→ Text segment

“The happiness of China’s residents is still at a relatively low level compared with the rest of the world. According to the World Happiness Report,..” note the research team in the paper highlighted today.
Raising ‘happiness’ must then be a goal for a government that wants to maintain legitimacy and do the right thing by the citizenry. Studies on happiness are therefore particularly appropriate in a China context.
Zifang Li (et al.) from the Hunan University’s School of Business used the 2019 China-wide household survey to see if there was a relationship between financial literacy and happiness. Whilst acknowledging an individual’s financial condition is only one component of happiness the research points out it’s a none-too-trival one nonetheless.
The work usefully digresses into the Easterlin Paradox, a still contentious notion first promulgated by Professor Richard Easterlin in 1974. This is the idea there isn’t a linear relationship, beyond a certain point, between income and happiness. Instead it’s where you sit relative to your neighbors and how you’re traveling in that relationship that’s more important.

→ Supplied records
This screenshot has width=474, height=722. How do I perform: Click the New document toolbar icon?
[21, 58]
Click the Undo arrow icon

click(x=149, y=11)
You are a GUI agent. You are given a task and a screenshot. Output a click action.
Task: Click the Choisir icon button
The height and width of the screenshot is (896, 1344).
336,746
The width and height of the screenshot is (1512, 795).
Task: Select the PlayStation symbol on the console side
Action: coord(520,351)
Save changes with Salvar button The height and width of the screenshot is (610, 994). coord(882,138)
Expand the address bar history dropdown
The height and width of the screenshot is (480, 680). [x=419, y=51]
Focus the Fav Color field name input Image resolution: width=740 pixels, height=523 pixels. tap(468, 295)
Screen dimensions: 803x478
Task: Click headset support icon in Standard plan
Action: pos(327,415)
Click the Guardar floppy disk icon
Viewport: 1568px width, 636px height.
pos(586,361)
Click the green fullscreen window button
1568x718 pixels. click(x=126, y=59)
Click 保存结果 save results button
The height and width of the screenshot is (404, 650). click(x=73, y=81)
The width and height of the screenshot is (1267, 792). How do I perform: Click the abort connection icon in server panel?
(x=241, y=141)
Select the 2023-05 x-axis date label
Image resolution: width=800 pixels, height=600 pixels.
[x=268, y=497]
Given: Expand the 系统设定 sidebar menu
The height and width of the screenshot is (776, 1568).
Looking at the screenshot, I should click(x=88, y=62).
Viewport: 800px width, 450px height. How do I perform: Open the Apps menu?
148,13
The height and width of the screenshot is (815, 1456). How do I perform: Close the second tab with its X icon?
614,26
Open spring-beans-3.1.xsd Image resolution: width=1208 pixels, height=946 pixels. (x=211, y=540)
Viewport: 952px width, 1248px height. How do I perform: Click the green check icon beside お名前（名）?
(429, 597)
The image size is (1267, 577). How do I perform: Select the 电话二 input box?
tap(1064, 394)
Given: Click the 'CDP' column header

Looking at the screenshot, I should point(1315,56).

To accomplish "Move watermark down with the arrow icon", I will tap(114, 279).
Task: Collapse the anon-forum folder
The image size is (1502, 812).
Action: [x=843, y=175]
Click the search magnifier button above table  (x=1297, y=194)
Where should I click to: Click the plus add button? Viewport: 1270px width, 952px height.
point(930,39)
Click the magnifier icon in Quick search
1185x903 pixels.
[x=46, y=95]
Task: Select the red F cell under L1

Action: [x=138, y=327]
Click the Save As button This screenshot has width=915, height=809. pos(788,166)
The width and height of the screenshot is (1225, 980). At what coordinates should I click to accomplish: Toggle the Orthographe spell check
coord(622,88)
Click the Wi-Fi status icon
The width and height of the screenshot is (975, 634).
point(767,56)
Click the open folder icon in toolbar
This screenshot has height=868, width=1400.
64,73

→ Objectives
1. Answer each question from the article on financial literacy and happiness in China, one answer per line.
(a) Which data source did the research team use?
(b) Who first put forward the Easterlin Paradox, and in what year?
(c) Which school at Hunan University are the researchers from?
2. According to the article on financial literacy and happiness in China, why are studies on happiness particularly appropriate in a China context? Explain in one to three sentences.
3. Resume the article on financial literacy and happiness in China, picking up after its final sentence.

→ Responses for each task
1.
(a) The 2019 China-wide household survey.
(b) Professor Richard Easterlin, in 1974.
(c) The School of Business.

2. The research team notes that the happiness of China's residents is still relatively low compared with the rest of the world. Raising happiness must therefore be a goal for a government that wants to maintain legitimacy and do right by its citizens, which makes such studies especially fitting for China.

3.
In today’s paper the researchers discover something similar in the form of an inverted-U curve. As an individual’s financial literacy increases so too does their happiness. Until, this curve peaks, and thereafter greater financial literacy leads to a counterintuitive decrease in happiness; but why?
It seems as financial literacy increases, from a low base, individuals discover more ways to maximize their income/savings. Then the problems start. As they become increasingly sophisticated they venture into riskier propositions, start spreading their bets and become over-confident. This leads to poor decisions and unhappiness.
The paper concludes with two policy recommendations.
First, increase basic literacy via school curriculum which would help people up the curve to begin with.
Second, stress the need for continuing financial education, for ALL, thus reshaping the curve for more sophisticated investors. [N.B. ALL the good investors I’ve ever come across, in some way or another, constantly learn].
You can read the paper in full here The Well-Being Inflection Point.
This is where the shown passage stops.